There was a role entrusted from the start. Thus, to fight at the foremost line against the 'Dragon,' wreathed in violet lightning, was something Clind willingly took upon himself.
However, even had that role not been entrusted to him, Clind would, in keeping with his own creed, have chosen to cross violet lightning with his former dragon shell like this.
The give-and-take, the mutual polishing between human and human, is about to bring forth something new.
That, precisely, is the wish of Clind, dragonewt to the Divine Dragon Volcanica—Volcanica, who was branded a heretic by kin that would not accept new values and chose the path of being left behind on the surface.
For it was the stoutest pillar of a mindset that never allowed itself to be consumed by the Witch Factor of Melancholy, which demands the closing off of possibility as its price.
△▼△▼△▼△
Roswaal knew almost nothing about Ezzo Cadner, who had come to stand at his side.
He had heard the name. A new recruit to the Felt Camp, an administrator whose competence quickly made him one of the camp’s central figures—that was the extent of his understanding.
He had, in passing, information that the man was a mage, but he had pigeonholed him as some self-styled, untrained hedge-wizard of unknown tutelage—and given that the man was in fact self-taught, that impression was not far off the mark.
However, that “quasi-mage” impression was overturned the moment he faced the real Ezzo and witnessed his theory of spell construction. — The real thing.

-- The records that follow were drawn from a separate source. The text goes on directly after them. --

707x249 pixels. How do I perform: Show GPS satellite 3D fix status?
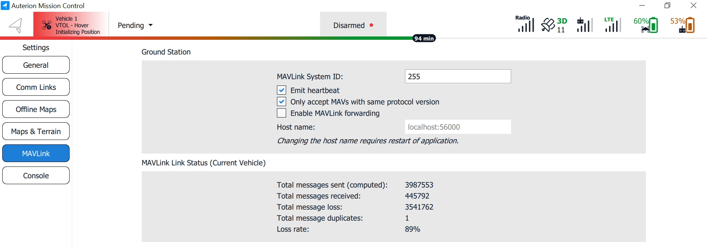coord(554,25)
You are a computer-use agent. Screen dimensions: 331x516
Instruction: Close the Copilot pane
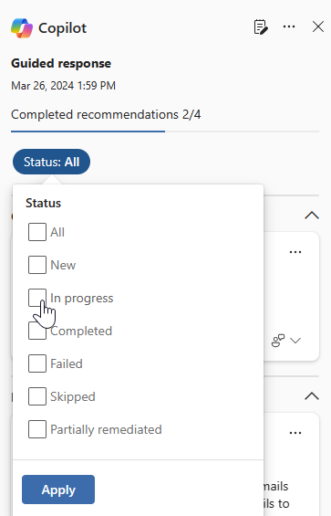tap(318, 26)
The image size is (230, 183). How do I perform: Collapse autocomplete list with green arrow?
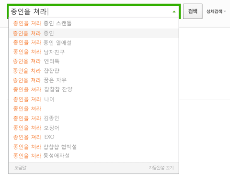(x=174, y=11)
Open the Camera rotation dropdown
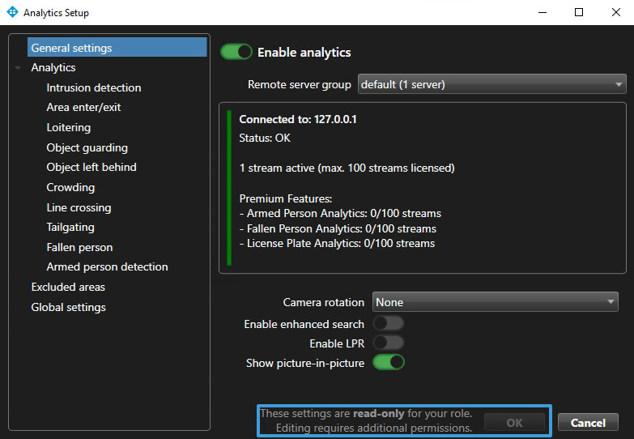The width and height of the screenshot is (634, 439). [x=495, y=302]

And once each knew the other was genuine, many words were unnecessary.
"Catch your breath for a moment. I’m going to have you pull one more reckless stunt."
Having said so, Ezzo jumped down from the footing he had created to meet Roswaal at eye level, took a step to the front of the battlefield, and looked up at the sky.
"——"
With great spells and super-spells being fired in rapid succession, and the clashes between the 'Dragon' and the dragonewt layered atop that, the sky—once a broad expanse of blue—was churned by the dramatic effects of the pooled mana into a rainbow-shimmering abnormal weather pattern. There, the chain of violet detonations still ran in countless links, and the dragonewt's solitary duel streaked across the sky.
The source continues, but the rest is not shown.